-- 課題一覧 --
• a. 抜粋本文で「」に入れて示されている語句を、重複を除いてすべて挙げてください。
• b. 抜粋本文によると、エンディング映像で聞き入っていたのは誰の歌声ですか。

-- 抜粋本文 --
——————

そうだ、ナディアみよう。1ヶ月前ふと思い立ち「ふしぎの海のナディア」を毎日1話から2話ずつみていました。おもしろすぎて、日によっては1日3話みることもあったりして。放送当時はごめんなさい、ナディアたちが忍者みたいに走ってる感じにビデオテープを早送りしてしまっていたエンディング映像も、いまは染み入るものがあって。森川美穂さんの歌声に聞き入りつつ、そうだよな、この当時の作画スタッフってこんなに少人数だったんだよなあ。なんて思いつつ、スタッフクレジットを読んだりしていました。

そんなふうにしていると、シリーズ中盤くらいまで、いわゆる演出家のかたではなく、アニメーターのかたが「絵コンテ」または「演出」、あるいは両方に配されている回がしばしばあることに気づいて。モチはモチ屋という感じに、作業の担当区分が細分化されているアニメの現場では、これはなかなかにめずらしい布陣であったりします。

だいぶざっくりと、画づくりのことだけいうと、「絵コンテ」では構図を決める作業が、「演出」では、それを元にアニメーターのかたが描いたレイアウトが問題なければそのままGOサインを出し、方向性が違っていたら紙を載せて軌道修正する、という作業があるのですが、それらを絵のうまいアニメーターのかたが担当するということは、プランニングの段階でも、途中の段階でも、絵ぢからが大きく画面構成に影響するということでもあり。わかりやすくいうと、完成画面がビシッとキマッた構図になる確率がすごく高まる、ということになります。

まだ物語の序奏段階ということもあり、第8回くらいまでの「ナディア」には、これまでそれほど思い入れがなかったのですが、その時期はまさにそのアニメーターのかたがたが絵コンテや演出を担当されている回ばかりで。大人になって、というか実際に演出チェックを受けたりしながら画面をつくる仕事をするようになって再見してみたら、その内容の豊かさや、画面の緊張感、何より、こういう画面にしたい!という意志が、すごく心に響いてきて。

——————

-- 保存データ --
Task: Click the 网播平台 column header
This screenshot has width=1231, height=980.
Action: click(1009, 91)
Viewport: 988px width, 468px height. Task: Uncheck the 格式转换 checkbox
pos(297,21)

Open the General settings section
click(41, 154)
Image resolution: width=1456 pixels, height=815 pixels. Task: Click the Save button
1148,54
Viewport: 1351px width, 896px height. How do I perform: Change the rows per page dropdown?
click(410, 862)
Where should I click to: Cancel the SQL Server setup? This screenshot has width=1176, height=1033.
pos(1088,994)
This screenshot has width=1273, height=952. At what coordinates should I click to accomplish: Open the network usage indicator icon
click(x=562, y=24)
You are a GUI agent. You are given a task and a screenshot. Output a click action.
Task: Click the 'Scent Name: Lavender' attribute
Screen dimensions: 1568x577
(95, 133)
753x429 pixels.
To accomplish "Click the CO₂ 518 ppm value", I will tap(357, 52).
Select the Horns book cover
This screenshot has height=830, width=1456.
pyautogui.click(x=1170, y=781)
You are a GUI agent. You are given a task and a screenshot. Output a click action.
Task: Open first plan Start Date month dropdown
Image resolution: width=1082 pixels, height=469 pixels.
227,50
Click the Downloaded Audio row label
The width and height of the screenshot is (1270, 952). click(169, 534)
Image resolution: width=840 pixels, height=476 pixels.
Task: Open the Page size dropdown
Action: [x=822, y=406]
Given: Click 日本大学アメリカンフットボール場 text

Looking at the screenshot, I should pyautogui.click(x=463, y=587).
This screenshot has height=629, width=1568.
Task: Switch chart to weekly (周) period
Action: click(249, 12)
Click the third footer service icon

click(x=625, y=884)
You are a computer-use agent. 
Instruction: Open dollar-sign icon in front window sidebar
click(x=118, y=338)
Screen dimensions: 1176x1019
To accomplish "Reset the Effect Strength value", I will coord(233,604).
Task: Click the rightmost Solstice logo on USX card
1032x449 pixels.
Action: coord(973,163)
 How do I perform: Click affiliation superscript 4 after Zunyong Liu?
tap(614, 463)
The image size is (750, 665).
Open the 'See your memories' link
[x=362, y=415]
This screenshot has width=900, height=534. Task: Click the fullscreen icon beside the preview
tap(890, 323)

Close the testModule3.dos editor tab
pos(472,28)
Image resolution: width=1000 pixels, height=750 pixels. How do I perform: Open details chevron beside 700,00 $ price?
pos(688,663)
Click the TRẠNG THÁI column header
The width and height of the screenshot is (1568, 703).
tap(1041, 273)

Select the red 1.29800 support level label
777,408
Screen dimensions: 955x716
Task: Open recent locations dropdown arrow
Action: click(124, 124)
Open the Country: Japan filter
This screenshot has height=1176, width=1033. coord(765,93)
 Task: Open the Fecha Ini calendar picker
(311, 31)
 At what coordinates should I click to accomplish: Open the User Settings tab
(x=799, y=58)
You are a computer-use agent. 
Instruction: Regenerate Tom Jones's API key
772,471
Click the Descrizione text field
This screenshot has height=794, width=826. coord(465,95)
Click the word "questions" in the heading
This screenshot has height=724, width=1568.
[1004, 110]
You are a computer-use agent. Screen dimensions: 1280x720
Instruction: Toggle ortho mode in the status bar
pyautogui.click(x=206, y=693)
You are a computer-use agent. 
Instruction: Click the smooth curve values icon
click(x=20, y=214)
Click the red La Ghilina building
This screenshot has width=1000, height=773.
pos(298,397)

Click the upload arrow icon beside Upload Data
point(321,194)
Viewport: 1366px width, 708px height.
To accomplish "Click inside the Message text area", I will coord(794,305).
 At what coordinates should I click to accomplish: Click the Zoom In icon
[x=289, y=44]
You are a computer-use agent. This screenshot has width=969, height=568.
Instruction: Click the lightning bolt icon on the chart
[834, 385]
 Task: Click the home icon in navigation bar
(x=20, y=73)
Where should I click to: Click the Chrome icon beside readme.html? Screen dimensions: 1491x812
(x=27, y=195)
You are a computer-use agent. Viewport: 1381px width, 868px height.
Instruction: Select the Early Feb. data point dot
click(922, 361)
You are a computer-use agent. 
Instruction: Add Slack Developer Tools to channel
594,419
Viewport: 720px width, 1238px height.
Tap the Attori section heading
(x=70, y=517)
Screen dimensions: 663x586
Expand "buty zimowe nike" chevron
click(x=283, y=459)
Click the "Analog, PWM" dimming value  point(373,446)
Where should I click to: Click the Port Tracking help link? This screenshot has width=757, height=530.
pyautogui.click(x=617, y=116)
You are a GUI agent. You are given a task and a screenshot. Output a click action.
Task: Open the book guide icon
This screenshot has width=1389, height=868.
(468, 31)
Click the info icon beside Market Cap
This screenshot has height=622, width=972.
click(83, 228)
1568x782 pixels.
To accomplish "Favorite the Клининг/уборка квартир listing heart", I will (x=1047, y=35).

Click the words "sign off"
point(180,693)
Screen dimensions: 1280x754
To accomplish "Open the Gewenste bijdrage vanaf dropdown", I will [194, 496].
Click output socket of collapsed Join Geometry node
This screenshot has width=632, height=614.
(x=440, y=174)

——————

-- 解答 --
• a. 「ふしぎの海のナディア」、「絵コンテ」、「演出」、「ナディア」

• b. 森川美穂さんの歌声です。